Drive already mounted at /content/drive; to attempt to forcibly remount, call drive.mount("/content/drive", force_remount=True).


## Data
The data is placed in my Google Drive.

In [7]:
DATA_DIR = Path("/content/drive/MyDrive/Colab Notebooks/data/kaggle_playground_s6e2")

In [27]:
df_train = pd.read_csv(DATA_DIR / "train.csv")
df_test = pd.read_csv(DATA_DIR / "test.csv")
df_submission = pd.read_csv(DATA_DIR / "sample_submission.csv")

In [15]:
df_train.loc[:, "Heart Disease Indicator"] = [
    1 if x == "Presence" else 0 for x in df_train["Heart Disease"]
]

In [20]:
dls = TabularDataLoaders.from_df(
    df_train,
    path=DATA_DIR,
    y_names="Heart Disease Indicator",
    y_block=CategoryBlock,
    cat_names=[
        "Sex",
        "Chest pain type",
        "FBS over 120",
        "Exercise angina",
        "Thallium",
        "EKG results",
        "Number of vessels fluro",
        "Slope of ST",
    ],
    cont_names=["Age", "BP", "Cholesterol", "Max HR", "ST depression"],
    procs=[Categorify, FillMissing, Normalize],
)

* `Categorify` converts categorical variables into numeric indices.
* `FillMissing` plugs missing values with median by default.

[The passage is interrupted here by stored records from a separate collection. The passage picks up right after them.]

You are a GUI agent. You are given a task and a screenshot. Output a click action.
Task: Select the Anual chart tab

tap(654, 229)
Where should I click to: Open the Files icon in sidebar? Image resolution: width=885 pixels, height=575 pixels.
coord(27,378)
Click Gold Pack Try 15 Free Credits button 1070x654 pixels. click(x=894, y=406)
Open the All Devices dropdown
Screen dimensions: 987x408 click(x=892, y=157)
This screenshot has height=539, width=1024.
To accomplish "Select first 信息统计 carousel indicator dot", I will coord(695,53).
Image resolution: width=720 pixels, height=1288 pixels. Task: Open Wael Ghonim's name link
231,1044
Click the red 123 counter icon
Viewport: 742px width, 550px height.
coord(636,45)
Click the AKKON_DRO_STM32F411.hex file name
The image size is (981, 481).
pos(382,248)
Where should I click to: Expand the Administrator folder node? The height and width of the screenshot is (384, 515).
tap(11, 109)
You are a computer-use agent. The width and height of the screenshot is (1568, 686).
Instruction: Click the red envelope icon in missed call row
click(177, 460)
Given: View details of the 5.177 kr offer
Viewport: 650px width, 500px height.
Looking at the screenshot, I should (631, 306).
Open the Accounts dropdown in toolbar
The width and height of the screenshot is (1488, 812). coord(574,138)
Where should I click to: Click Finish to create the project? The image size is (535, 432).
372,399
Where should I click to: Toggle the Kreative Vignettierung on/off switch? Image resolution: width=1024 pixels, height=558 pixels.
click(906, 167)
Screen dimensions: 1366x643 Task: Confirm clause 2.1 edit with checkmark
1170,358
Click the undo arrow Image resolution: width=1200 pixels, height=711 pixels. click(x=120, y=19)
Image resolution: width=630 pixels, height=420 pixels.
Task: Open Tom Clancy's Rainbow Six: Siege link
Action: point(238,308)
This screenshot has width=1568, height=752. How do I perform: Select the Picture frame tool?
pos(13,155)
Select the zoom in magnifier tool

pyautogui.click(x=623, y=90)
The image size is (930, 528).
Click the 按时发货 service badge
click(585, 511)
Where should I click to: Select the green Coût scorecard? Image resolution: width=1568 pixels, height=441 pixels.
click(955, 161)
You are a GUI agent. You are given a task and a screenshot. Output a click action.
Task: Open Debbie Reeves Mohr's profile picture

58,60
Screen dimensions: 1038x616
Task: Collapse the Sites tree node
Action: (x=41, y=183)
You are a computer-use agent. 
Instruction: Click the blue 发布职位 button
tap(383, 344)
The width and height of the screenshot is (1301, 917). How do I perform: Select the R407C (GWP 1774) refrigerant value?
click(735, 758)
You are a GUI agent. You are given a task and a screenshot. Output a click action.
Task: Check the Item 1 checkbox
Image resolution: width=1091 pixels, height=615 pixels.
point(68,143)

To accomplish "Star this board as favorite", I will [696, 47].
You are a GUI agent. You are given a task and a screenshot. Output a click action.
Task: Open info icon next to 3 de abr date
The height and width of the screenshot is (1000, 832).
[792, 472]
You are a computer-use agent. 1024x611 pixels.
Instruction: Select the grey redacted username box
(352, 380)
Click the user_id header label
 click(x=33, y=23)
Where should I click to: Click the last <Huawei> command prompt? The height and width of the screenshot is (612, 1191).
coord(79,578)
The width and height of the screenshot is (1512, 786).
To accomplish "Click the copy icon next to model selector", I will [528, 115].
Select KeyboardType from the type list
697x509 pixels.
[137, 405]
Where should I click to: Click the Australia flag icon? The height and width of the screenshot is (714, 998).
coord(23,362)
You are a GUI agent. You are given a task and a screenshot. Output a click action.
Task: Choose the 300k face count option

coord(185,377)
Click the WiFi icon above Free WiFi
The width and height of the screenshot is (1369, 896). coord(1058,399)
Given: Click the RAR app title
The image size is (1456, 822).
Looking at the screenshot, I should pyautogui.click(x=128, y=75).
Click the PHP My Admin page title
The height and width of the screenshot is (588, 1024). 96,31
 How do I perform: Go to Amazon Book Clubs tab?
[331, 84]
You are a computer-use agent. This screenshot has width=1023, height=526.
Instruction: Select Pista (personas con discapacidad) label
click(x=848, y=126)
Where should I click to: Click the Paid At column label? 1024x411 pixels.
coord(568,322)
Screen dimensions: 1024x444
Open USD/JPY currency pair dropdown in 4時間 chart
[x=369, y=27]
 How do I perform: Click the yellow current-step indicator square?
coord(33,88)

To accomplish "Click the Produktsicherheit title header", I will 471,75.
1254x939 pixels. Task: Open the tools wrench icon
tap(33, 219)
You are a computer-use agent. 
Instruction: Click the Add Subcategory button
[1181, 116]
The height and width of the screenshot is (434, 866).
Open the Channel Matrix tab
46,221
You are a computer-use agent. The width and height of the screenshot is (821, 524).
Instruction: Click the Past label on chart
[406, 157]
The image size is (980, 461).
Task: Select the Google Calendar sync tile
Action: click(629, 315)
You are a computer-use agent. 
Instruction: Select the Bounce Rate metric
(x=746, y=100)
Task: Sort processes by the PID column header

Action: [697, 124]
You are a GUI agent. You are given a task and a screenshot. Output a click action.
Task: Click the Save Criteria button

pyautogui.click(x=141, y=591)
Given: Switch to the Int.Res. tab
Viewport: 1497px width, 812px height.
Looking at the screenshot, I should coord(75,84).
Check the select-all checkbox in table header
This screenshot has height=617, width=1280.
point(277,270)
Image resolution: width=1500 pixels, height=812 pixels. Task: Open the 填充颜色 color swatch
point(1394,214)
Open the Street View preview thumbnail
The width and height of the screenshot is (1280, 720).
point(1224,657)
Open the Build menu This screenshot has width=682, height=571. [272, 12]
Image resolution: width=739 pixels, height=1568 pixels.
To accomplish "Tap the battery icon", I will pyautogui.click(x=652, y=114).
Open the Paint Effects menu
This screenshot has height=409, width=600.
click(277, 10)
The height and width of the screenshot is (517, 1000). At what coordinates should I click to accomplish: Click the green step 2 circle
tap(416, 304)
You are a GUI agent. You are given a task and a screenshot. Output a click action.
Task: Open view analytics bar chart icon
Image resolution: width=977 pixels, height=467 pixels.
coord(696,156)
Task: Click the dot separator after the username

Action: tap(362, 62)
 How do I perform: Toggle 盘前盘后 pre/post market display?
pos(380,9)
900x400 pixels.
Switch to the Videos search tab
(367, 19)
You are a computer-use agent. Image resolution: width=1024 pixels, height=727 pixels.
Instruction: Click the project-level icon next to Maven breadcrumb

In this dataset, there are no missing values.
* `Normalize` performs standard normalisation (subtract mean and divide by standard deviation) on the numeric variables.
* `TabularDataLoaders` splits the data into training and validation sets randomly using the 80:20 ratio.

In [21]:
dls.show_batch()

Unnamed: 0,Sex,Chest pain type,FBS over 120,Exercise angina,Thallium,EKG results,Number of vessels fluro,Slope of ST,Age,BP,Cholesterol,Max HR,ST depression,Heart Disease Indicator
0,1,4,0,0,3,2,0,2,39.0,112.0,229.999999,129.999999,1.6,1
1,0,4,0,0,3,2,0,2,43.0,109.999999,265.0,148.0,-8.923432e-09,0
2,1,2,0,0,7,0,0,1,43.0,150.0,244.0,154.0,-8.923432e-09,0
3,1,4,0,1,7,0,2,2,65.0,130.0,283.0,124.999999,0.5,1
4,1,4,0,0,3,2,0,1,60.0,134.0,213.000001,175.0,1.6,0
5,1,3,0,0,3,0,0,1,47.0,130.0,187.999999,148.0,-8.923432e-09,0
6,1,4,0,1,7,2,1,2,54.0,140.0,233.0,157.0,1.2,1
7,1,4,1,1,6,2,1,2,62.0,99.999999,267.0,152.0,1.2,1
8,0,3,1,0,3,2,1,1,54.0,150.0,286.000001,181.0,0.8,0
9,1,4,0,1,7,0,2,2,58.0,120.0,229.0,152.0,2.0,1


## Train model

In [31]:
learner = tabular_learner(dls, metrics=RocAucBinary())
learner.fit_one_cycle(1)

epoch,train_loss,valid_loss,roc_auc_score,time
0,0.285715,0.275682,0.953035,01:20


In [32]:
learner.show_results()

Unnamed: 0,Sex,Chest pain type,FBS over 120,Exercise angina,Thallium,EKG results,Number of vessels fluro,Slope of ST,Age,BP,Cholesterol,Max HR,ST depression,Heart Disease Indicator,Heart Disease Indicator_pred
0,2.0,4.0,1.0,2.0,3.0,3.0,4.0,2.0,0.830205,-0.035244,-1.426133,-1.400091,1.774196,1.0,1.0
1,2.0,4.0,1.0,1.0,3.0,3.0,4.0,1.0,-0.986623,0.365182,1.3059,-0.511452,-0.124455,1.0,1.0
2,2.0,4.0,1.0,1.0,1.0,3.0,1.0,1.0,-0.259892,0.498658,-0.446165,0.481734,-0.757338,0.0,0.0
3,1.0,3.0,1.0,1.0,3.0,1.0,1.0,1.0,-1.349989,-0.836096,2.523436,1.004463,-0.757338,0.0,0.0
4,1.0,4.0,1.0,2.0,1.0,3.0,3.0,1.0,0.466839,-0.836096,1.216812,0.011278,1.563235,1.0,1.0
5,1.0,4.0,1.0,1.0,1.0,3.0,2.0,1.0,-0.623257,-0.035244,1.60286,1.004463,-0.757338,0.0,0.0
6,2.0,4.0,1.0,2.0,3.0,1.0,4.0,1.0,0.466839,-1.369998,1.098028,0.220369,-0.757338,1.0,1.0
7,2.0,3.0,1.0,1.0,1.0,3.0,1.0,1.0,-0.259892,-0.035244,-0.327381,0.481734,-0.757338,0.0,0.0
8,2.0,4.0,1.0,2.0,1.0,3.0,1.0,1.0,-0.259892,-0.702621,-0.030421,-1.609183,0.086507,1.0,1.0


The tabular learner has a area under ROC curve value of `0.953035` which slightly higher than the `0.9528` observed with logistic regression although the latter was a mean of 5 cross-validation splits.

## Submit predictions

In [25]:
dl = learner.dls.test_dl(df_test)
preds, _ = learner.get_preds(dl=dl)

In [29]:
presence_probs = preds[:, 1]

In [None]:
df_submission = df_submission.drop(columns=["Heart Disease"])
df_submission["Heart Disease"] = presence_probs
df_submission.to_csv("submission.csv", index=False)

The model had a score of `0.9511` on the private leaderboard on Kaggle which was better than `0.95089` scored by the logistic regression model.